Data lines
>> Begin
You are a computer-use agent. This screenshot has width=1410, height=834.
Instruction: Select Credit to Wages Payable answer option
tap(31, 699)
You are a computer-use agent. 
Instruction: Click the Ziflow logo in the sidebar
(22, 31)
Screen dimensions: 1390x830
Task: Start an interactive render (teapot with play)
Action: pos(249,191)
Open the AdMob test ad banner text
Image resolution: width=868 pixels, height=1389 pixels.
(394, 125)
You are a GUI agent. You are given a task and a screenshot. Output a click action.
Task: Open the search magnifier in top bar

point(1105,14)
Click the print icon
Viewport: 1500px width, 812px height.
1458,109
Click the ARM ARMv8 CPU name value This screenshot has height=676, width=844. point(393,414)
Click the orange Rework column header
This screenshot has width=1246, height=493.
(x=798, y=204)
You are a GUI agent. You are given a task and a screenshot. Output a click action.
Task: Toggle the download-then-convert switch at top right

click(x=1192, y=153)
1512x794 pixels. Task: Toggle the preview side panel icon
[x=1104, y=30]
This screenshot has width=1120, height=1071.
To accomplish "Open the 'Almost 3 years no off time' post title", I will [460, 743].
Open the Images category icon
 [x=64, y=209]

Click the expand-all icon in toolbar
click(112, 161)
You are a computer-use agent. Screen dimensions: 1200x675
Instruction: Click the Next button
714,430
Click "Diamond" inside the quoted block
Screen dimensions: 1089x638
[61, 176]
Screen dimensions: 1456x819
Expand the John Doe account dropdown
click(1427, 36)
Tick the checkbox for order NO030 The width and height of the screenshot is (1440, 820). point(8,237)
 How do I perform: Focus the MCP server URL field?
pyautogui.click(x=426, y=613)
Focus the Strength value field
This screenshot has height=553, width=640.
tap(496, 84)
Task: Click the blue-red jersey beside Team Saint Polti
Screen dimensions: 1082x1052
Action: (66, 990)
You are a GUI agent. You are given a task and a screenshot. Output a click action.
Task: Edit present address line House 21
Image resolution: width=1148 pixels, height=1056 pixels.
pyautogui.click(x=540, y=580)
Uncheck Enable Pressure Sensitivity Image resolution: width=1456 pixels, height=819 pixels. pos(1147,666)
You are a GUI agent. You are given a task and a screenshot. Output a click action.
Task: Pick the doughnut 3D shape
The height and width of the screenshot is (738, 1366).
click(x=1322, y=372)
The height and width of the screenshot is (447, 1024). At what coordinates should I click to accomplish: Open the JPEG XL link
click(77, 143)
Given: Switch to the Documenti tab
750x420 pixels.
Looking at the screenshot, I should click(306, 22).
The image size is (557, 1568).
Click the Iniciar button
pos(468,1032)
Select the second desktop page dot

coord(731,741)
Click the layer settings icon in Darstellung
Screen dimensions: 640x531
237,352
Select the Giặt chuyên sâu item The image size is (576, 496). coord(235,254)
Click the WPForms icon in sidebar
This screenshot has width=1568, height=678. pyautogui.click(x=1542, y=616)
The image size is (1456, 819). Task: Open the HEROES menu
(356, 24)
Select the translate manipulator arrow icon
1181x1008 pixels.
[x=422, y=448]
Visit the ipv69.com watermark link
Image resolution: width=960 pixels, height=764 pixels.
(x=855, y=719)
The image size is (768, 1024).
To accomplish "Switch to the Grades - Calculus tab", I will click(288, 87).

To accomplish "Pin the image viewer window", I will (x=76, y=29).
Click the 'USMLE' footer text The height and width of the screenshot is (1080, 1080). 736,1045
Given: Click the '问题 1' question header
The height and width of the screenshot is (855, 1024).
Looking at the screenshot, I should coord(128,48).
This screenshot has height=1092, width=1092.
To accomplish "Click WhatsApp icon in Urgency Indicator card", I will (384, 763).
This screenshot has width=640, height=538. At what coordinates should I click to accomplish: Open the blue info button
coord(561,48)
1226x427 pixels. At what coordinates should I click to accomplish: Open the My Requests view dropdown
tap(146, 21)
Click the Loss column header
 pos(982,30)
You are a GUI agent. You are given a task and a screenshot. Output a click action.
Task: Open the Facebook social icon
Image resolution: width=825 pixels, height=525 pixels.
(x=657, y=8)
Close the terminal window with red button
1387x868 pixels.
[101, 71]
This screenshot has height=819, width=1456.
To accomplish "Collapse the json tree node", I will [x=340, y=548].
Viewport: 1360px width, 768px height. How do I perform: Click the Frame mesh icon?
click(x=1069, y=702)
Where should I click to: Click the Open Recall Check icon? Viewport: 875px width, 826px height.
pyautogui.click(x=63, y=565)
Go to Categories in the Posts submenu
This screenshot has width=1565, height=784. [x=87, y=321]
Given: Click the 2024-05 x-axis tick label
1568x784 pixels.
>> End
◆ Problem to work on: Copy every one of the lines of data above without any changes.

◆ Completed task:
You are a computer-use agent. This screenshot has width=1410, height=834.
Instruction: Select Credit to Wages Payable answer option
tap(31, 699)
You are a computer-use agent. 
Instruction: Click the Ziflow logo in the sidebar
(22, 31)
Screen dimensions: 1390x830
Task: Start an interactive render (teapot with play)
Action: pos(249,191)
Open the AdMob test ad banner text
Image resolution: width=868 pixels, height=1389 pixels.
(394, 125)
You are a GUI agent. You are given a task and a screenshot. Output a click action.
Task: Open the search magnifier in top bar

point(1105,14)
Click the print icon
Viewport: 1500px width, 812px height.
1458,109
Click the ARM ARMv8 CPU name value This screenshot has height=676, width=844. point(393,414)
Click the orange Rework column header
This screenshot has width=1246, height=493.
(x=798, y=204)
You are a GUI agent. You are given a task and a screenshot. Output a click action.
Task: Toggle the download-then-convert switch at top right

click(x=1192, y=153)
1512x794 pixels. Task: Toggle the preview side panel icon
[x=1104, y=30]
This screenshot has width=1120, height=1071.
To accomplish "Open the 'Almost 3 years no off time' post title", I will [460, 743].
Open the Images category icon
 [x=64, y=209]

Click the expand-all icon in toolbar
click(112, 161)
You are a computer-use agent. Screen dimensions: 1200x675
Instruction: Click the Next button
714,430
Click "Diamond" inside the quoted block
Screen dimensions: 1089x638
[61, 176]
Screen dimensions: 1456x819
Expand the John Doe account dropdown
click(1427, 36)
Tick the checkbox for order NO030 The width and height of the screenshot is (1440, 820). point(8,237)
 How do I perform: Focus the MCP server URL field?
pyautogui.click(x=426, y=613)
Focus the Strength value field
This screenshot has height=553, width=640.
tap(496, 84)
Task: Click the blue-red jersey beside Team Saint Polti
Screen dimensions: 1082x1052
Action: (66, 990)
You are a GUI agent. You are given a task and a screenshot. Output a click action.
Task: Edit present address line House 21
Image resolution: width=1148 pixels, height=1056 pixels.
pyautogui.click(x=540, y=580)
Uncheck Enable Pressure Sensitivity Image resolution: width=1456 pixels, height=819 pixels. pos(1147,666)
You are a GUI agent. You are given a task and a screenshot. Output a click action.
Task: Pick the doughnut 3D shape
The height and width of the screenshot is (738, 1366).
click(x=1322, y=372)
The height and width of the screenshot is (447, 1024). At what coordinates should I click to accomplish: Open the JPEG XL link
click(77, 143)
Given: Switch to the Documenti tab
750x420 pixels.
Looking at the screenshot, I should click(306, 22).
The image size is (557, 1568).
Click the Iniciar button
pos(468,1032)
Select the second desktop page dot

coord(731,741)
Click the layer settings icon in Darstellung
Screen dimensions: 640x531
237,352
Select the Giặt chuyên sâu item The image size is (576, 496). coord(235,254)
Click the WPForms icon in sidebar
This screenshot has width=1568, height=678. pyautogui.click(x=1542, y=616)
The image size is (1456, 819). Task: Open the HEROES menu
(356, 24)
Select the translate manipulator arrow icon
1181x1008 pixels.
[x=422, y=448]
Visit the ipv69.com watermark link
Image resolution: width=960 pixels, height=764 pixels.
(x=855, y=719)
The image size is (768, 1024).
To accomplish "Switch to the Grades - Calculus tab", I will click(288, 87).

To accomplish "Pin the image viewer window", I will (x=76, y=29).
Click the 'USMLE' footer text The height and width of the screenshot is (1080, 1080). 736,1045
Given: Click the '问题 1' question header
The height and width of the screenshot is (855, 1024).
Looking at the screenshot, I should coord(128,48).
This screenshot has height=1092, width=1092.
To accomplish "Click WhatsApp icon in Urgency Indicator card", I will (384, 763).
This screenshot has width=640, height=538. At what coordinates should I click to accomplish: Open the blue info button
coord(561,48)
1226x427 pixels. At what coordinates should I click to accomplish: Open the My Requests view dropdown
tap(146, 21)
Click the Loss column header
 pos(982,30)
You are a GUI agent. You are given a task and a screenshot. Output a click action.
Task: Open the Facebook social icon
Image resolution: width=825 pixels, height=525 pixels.
(x=657, y=8)
Close the terminal window with red button
1387x868 pixels.
[101, 71]
This screenshot has height=819, width=1456.
To accomplish "Collapse the json tree node", I will [x=340, y=548].
Viewport: 1360px width, 768px height. How do I perform: Click the Frame mesh icon?
click(x=1069, y=702)
Where should I click to: Click the Open Recall Check icon? Viewport: 875px width, 826px height.
pyautogui.click(x=63, y=565)
Go to Categories in the Posts submenu
This screenshot has width=1565, height=784. [x=87, y=321]
Given: Click the 2024-05 x-axis tick label
1568x784 pixels.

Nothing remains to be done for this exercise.